EXERCISE INSTRUCTIONS => Please restate word for word the lines of the entries below from the one with "Viewport: 1538px width, 316px height." to the one with "This screenshot has height=303, width=440.", inclusive, and leave out every picture.

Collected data
______

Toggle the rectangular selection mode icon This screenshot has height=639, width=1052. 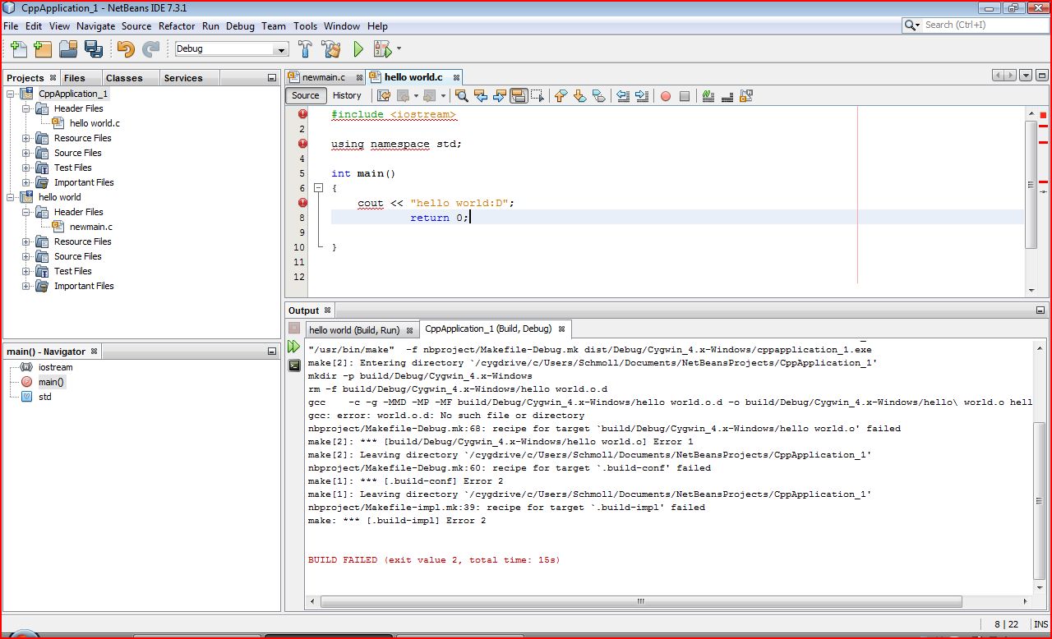click(538, 96)
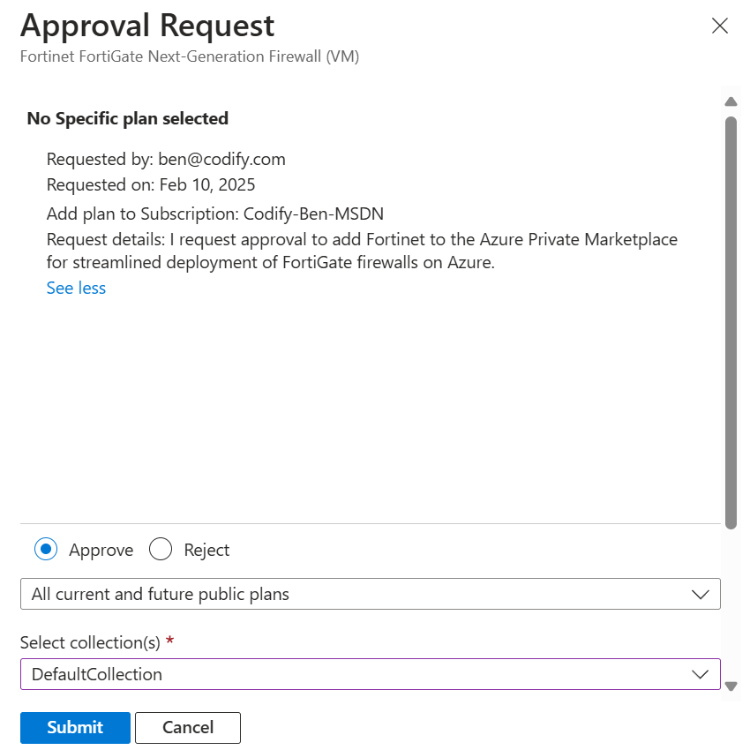Viewport: 750px width, 750px height.
Task: Click the vertical scrollbar thumb
Action: [x=731, y=323]
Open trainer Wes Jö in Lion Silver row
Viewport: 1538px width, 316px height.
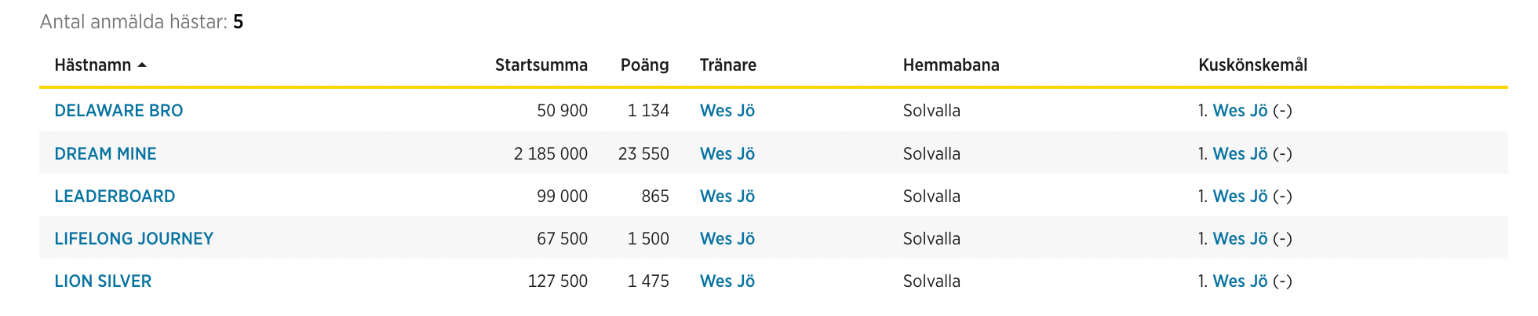pos(727,281)
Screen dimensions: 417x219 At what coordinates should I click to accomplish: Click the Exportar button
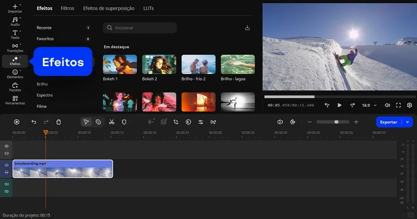(x=389, y=122)
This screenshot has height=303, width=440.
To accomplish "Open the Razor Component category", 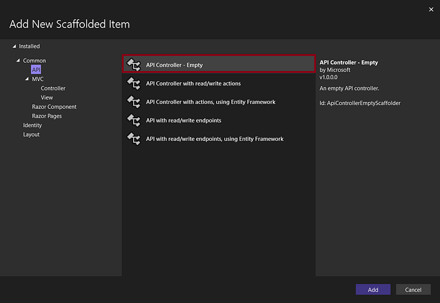I will pyautogui.click(x=54, y=107).
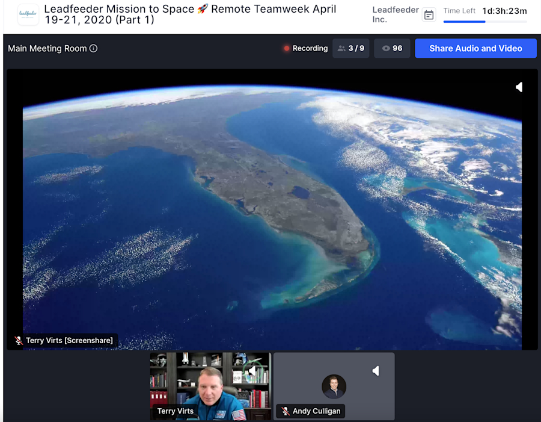
Task: Toggle Andy Culligan's speaker icon off
Action: click(x=376, y=371)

______

ANSWER TO THIS TASK =>
Viewport: 1538px width, 316px height.
pos(727,281)
Screen dimensions: 417x219 At what coordinates should I click to accomplish: Click the Exportar button
(x=389, y=122)
This screenshot has height=303, width=440.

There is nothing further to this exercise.